Se o Estado agir com ética, envolver os cidadãos como cocriadores da solução, mobilizar cooperativas locais em vez de empreiteiros estrangeiros, e estruturar uma engenharia financeira que respeite a realidade das famílias — com crédito bonificado, garantias públicas e transparência radical — então essa ambição deixa de ser promessa e passa a ser pacto. O crédito habitacional não é favor: é direito estruturado com justiça fiscal, inclusão produtiva e respeito institucional. E, a dignidade habitacional não é utopia: é construção coletiva, e ela começa quando o povo acredita que merece mais do que lata.
Segundo dados recentes, cerca de 80% das habitações no país foram autoconstruídas pelas próprias famílias, muitas vezes sem qualquer apoio técnico. O resultado são casas com infiltrações, insegurança estrutural e acesso precário a serviços básicos. A ausência de fiscalização urbanística criou um ambiente de informalidade até mesmo em zonas formais.
O país não sofre de falta de diagnóstico. O Perfil do Setor de Habitação da ONU-Habitat já mapeou os desafios e propôs caminhos. O que falta é transformar esse conhecimento em ação concreta. Persistem modelos que priorizam grandes empreiteiros, ignoram os empreendedores locais e excluem as famílias mais vulneráveis dos mecanismos de financiamento.
Habitação não é favor — é direito constitucional. A ética exige que o Estado trate cada cidadão como sujeito de dignidade, não como número em planilhas. Transparência nos recursos públicos e participação comunitária real são pilares de qualquer política habitacional séria. O povo não quer ser apenas consultado: quer ser cocriador das soluções. Não se trata de ouvir por protocolo, mas de cocriar soluções com quem vive o problema. A ética exige escuta ativa e poder compartilhado.
Do ponto de vista técnico, é urgente pensar em urbanismo com alma. Construir casas não basta — é preciso criar bairros vivos, com acesso a transporte, saúde, educação e cultura. A autoconstrução, longe de ser criminalizada, deve ser apoiada com assistência técnica pública e materiais sustentáveis.
Engenharia financeira de alto nível será um aliado precioso na captação de recursos internacionais. A narrativa do project finance deve ser sofisticado o bastante para conectar habitação à dignidade, ao clima, à juventude e à inclusão. Linhas de crédito adaptadas à realidade cabo-verdiana, com garantias públicas e modelos cooperativos, podem romper o ciclo da precariedade. O leasing habitacional é imprescindível para garantir o ciclo de financiamentos e gerar o sentimento de cocriador nos cidadãos (ao invés do sentimento de “beneficiário coitado”).
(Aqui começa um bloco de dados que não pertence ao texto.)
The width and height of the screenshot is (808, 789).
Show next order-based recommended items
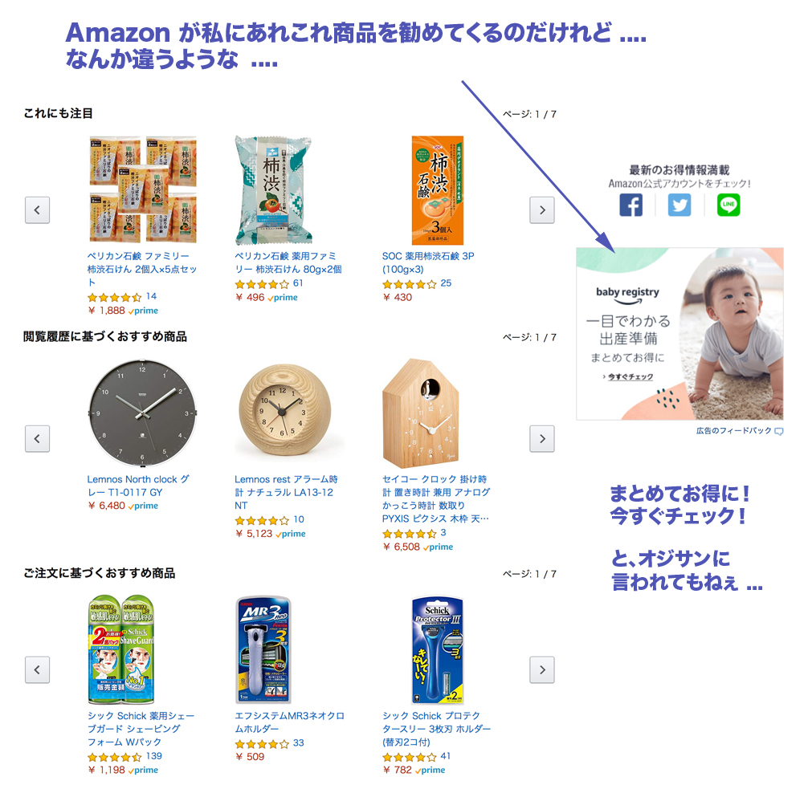(x=542, y=669)
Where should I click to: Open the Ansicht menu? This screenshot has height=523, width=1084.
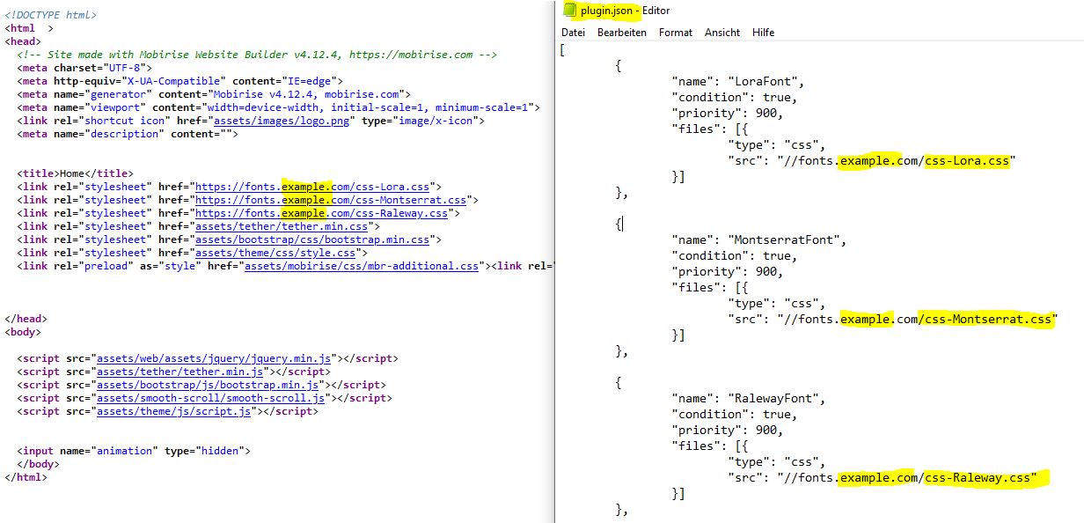pos(721,33)
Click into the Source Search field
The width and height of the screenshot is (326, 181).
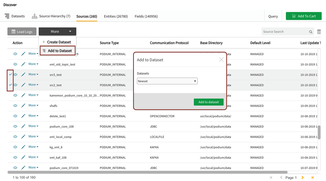(284, 32)
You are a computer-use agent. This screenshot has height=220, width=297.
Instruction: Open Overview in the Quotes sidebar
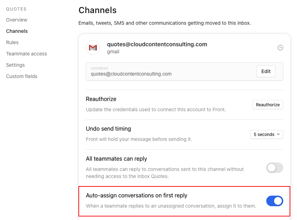pyautogui.click(x=17, y=20)
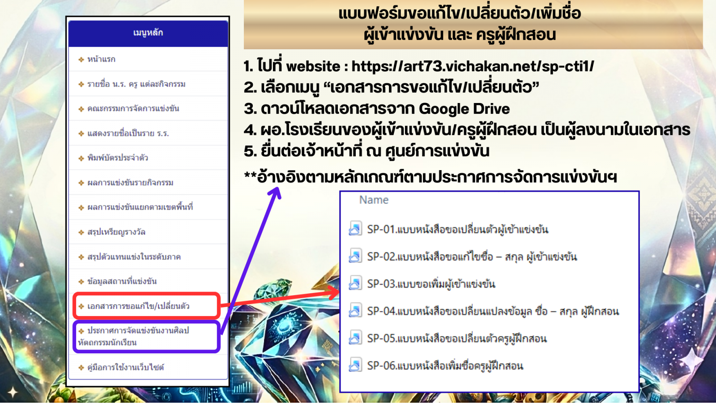Open รายชื่อ น.ร. ครู แต่ละกิจกรรม menu
This screenshot has width=716, height=403.
click(136, 84)
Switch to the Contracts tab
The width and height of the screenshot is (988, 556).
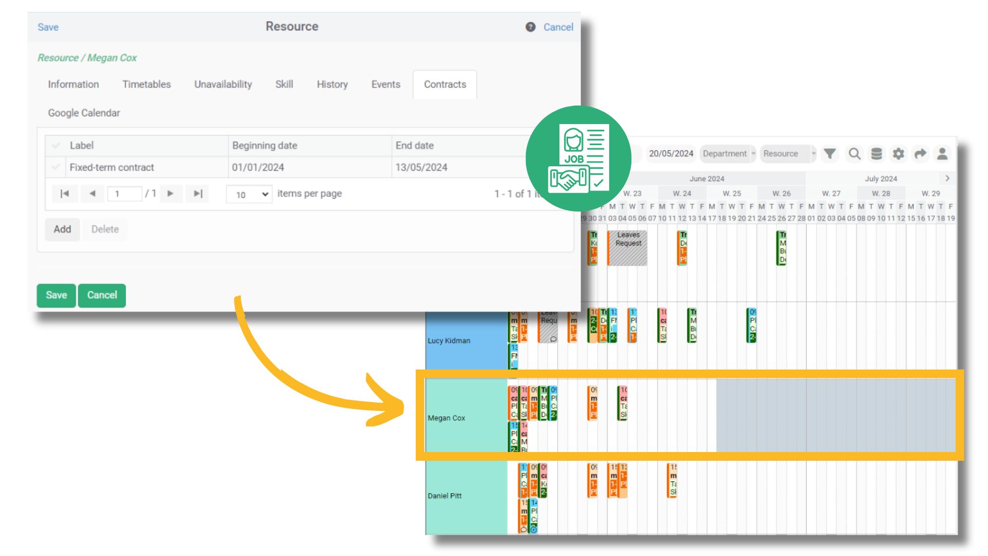click(445, 84)
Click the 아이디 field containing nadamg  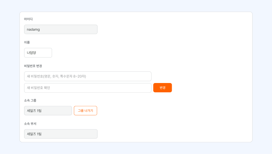coord(61,29)
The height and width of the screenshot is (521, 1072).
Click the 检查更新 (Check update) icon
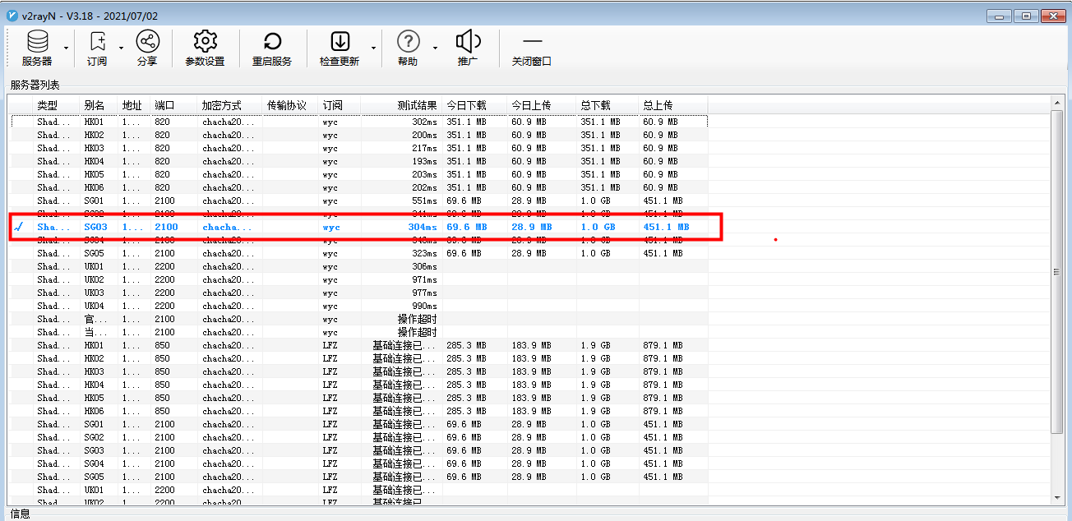[x=340, y=42]
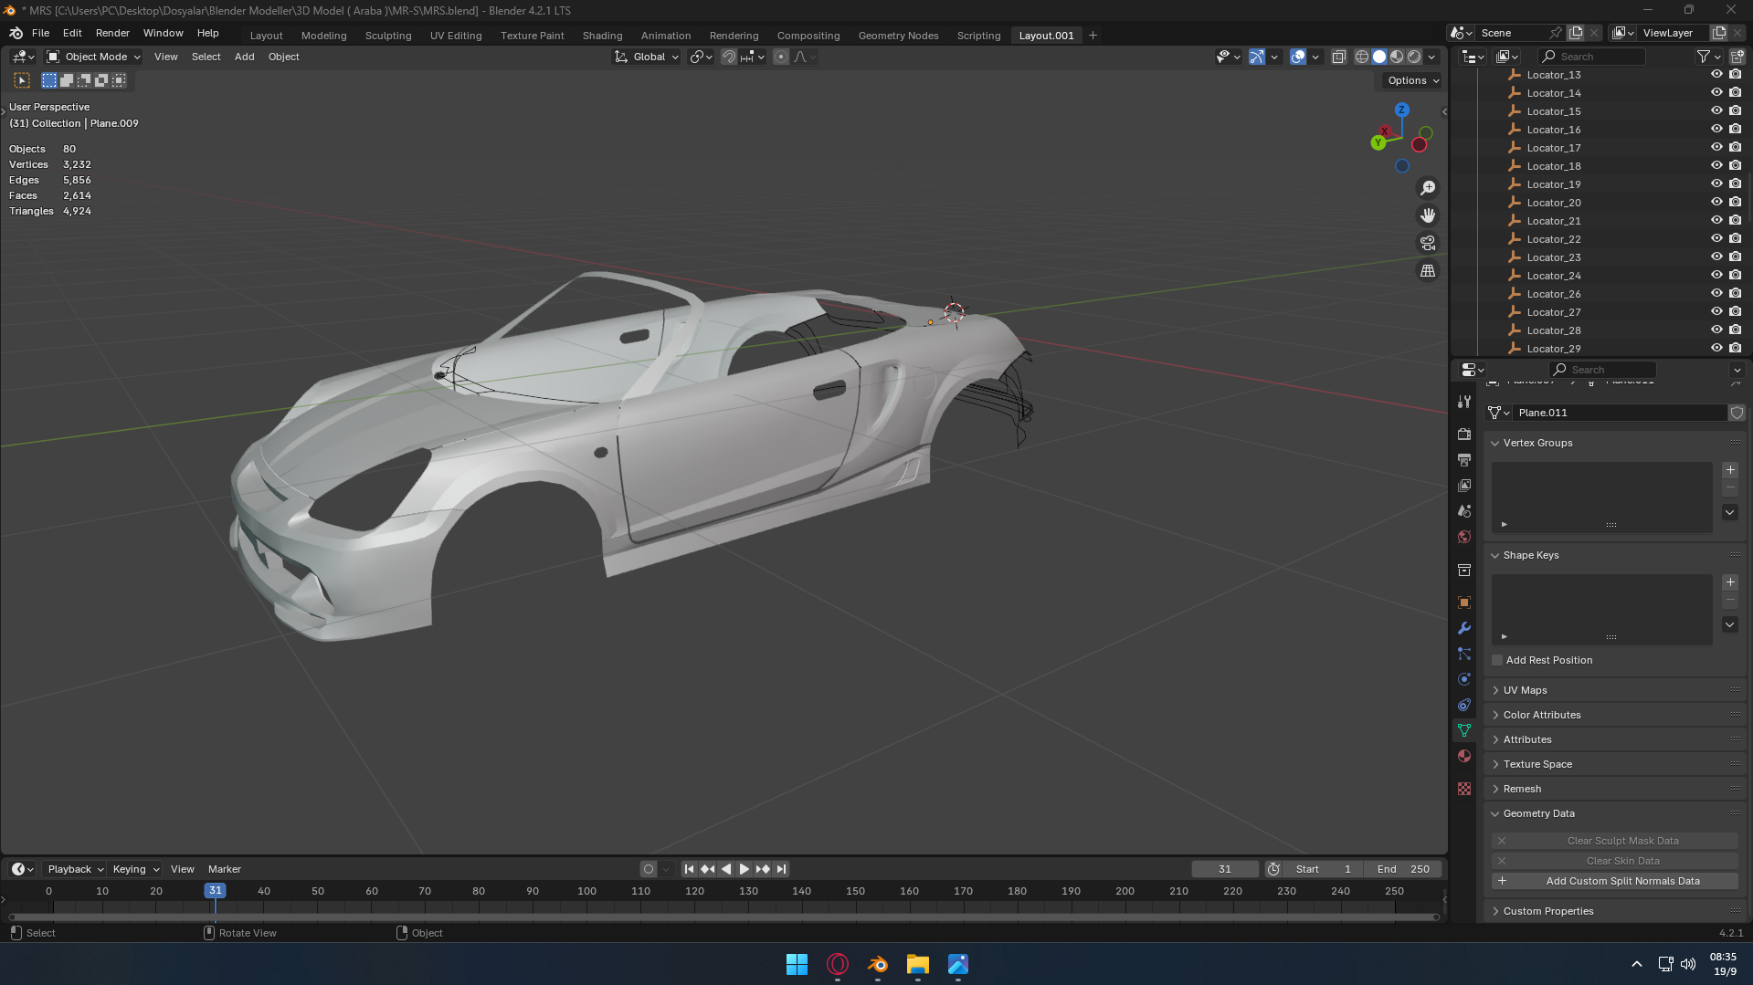Open the Object Mode dropdown

(x=94, y=57)
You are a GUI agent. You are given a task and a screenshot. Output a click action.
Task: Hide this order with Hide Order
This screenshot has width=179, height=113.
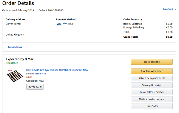152,106

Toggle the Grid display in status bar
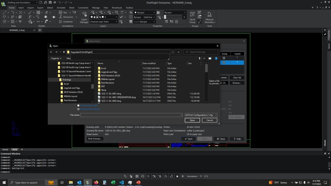pos(137,176)
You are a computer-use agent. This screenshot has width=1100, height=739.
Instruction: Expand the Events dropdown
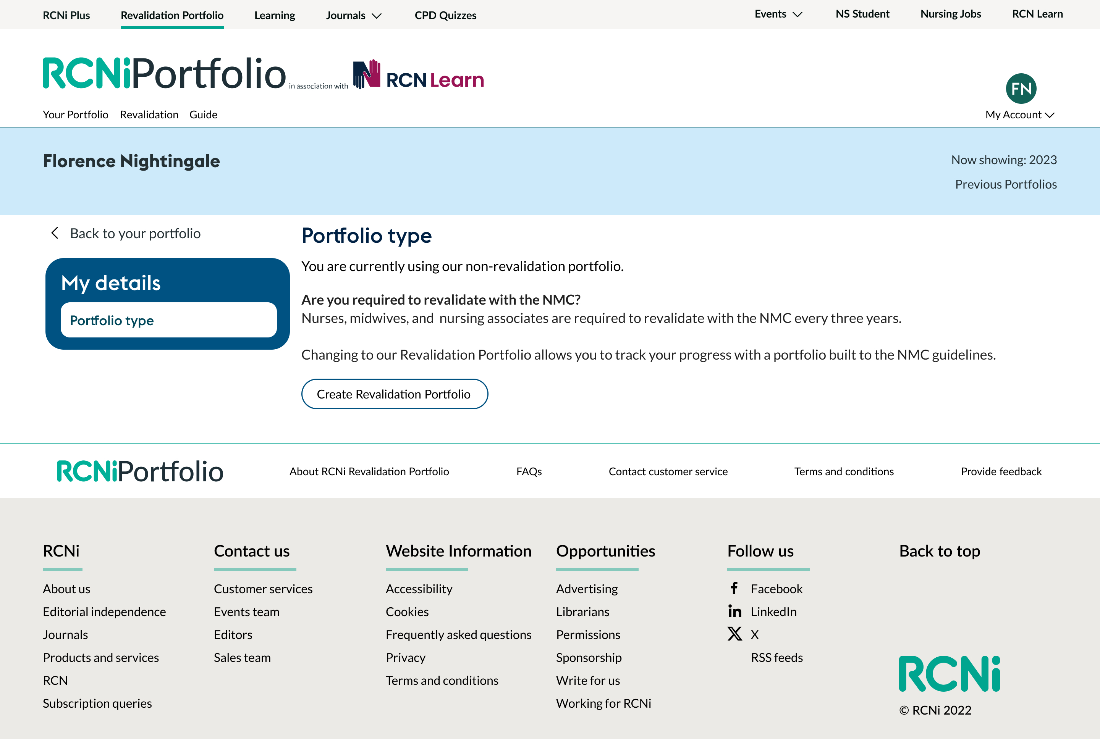[x=777, y=14]
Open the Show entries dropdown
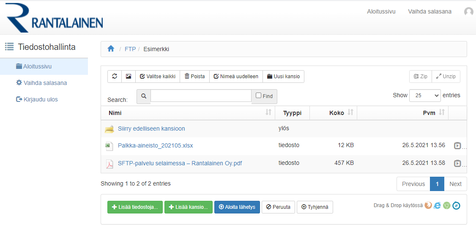476x227 pixels. (424, 96)
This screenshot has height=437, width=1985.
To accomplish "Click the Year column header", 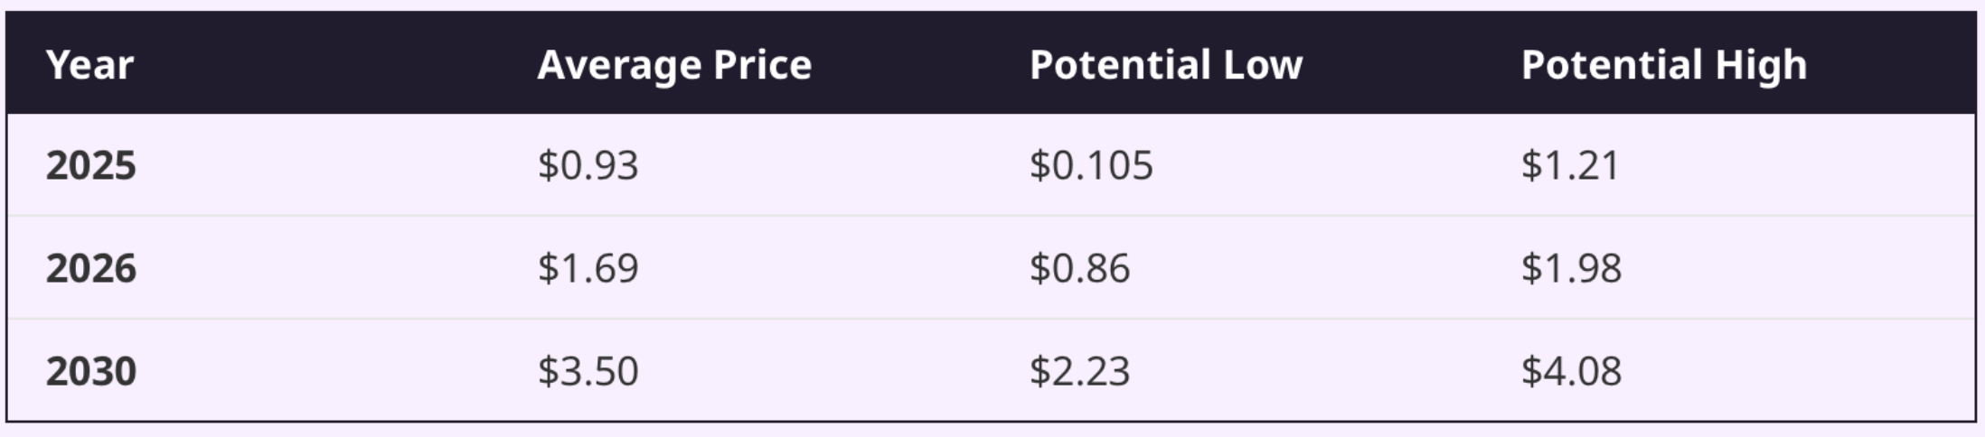I will pyautogui.click(x=89, y=65).
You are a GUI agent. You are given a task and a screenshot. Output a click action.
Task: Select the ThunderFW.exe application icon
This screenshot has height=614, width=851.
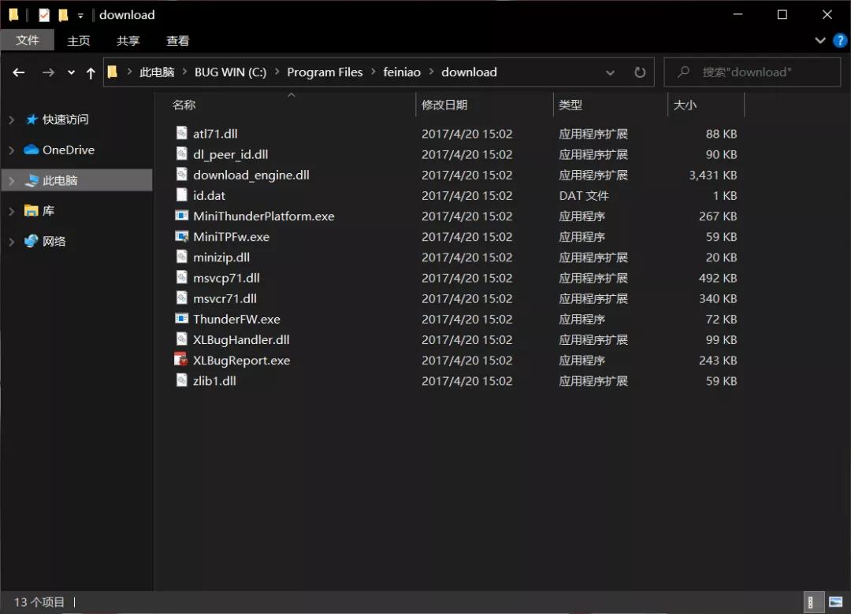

Mas nada disso será possível sem coragem institucional. Coragem para demolir esquemas e interesses que lucram com a precariedade. Coragem para fiscalizar com rigor e para abrir os dados à cidadania ativa. Coragem para romper com a inércia e reinventar a política habitacional como instrumento de justiça social. Coragem do setor financeiro do país para engajar em projetos sociais, com mais inclusão, mais criatividade, menos timidez e menos conservadorismo.
Se o Estado não escuta o tambor, escutará o eco da indignação cidadã. Cabo Verde não precisa repetir os erros — precisa transformá-los em alicerces de uma nova era habitacional, onde cada casa construída seja símbolo de respeito, dignidade, inteligência e compromisso com o povo.
O tambor não será erradicado por decreto, mas por políticas que reconhecem quem o habita como sujeito histórico, cocriador do futuro e construtor da própria dignidade.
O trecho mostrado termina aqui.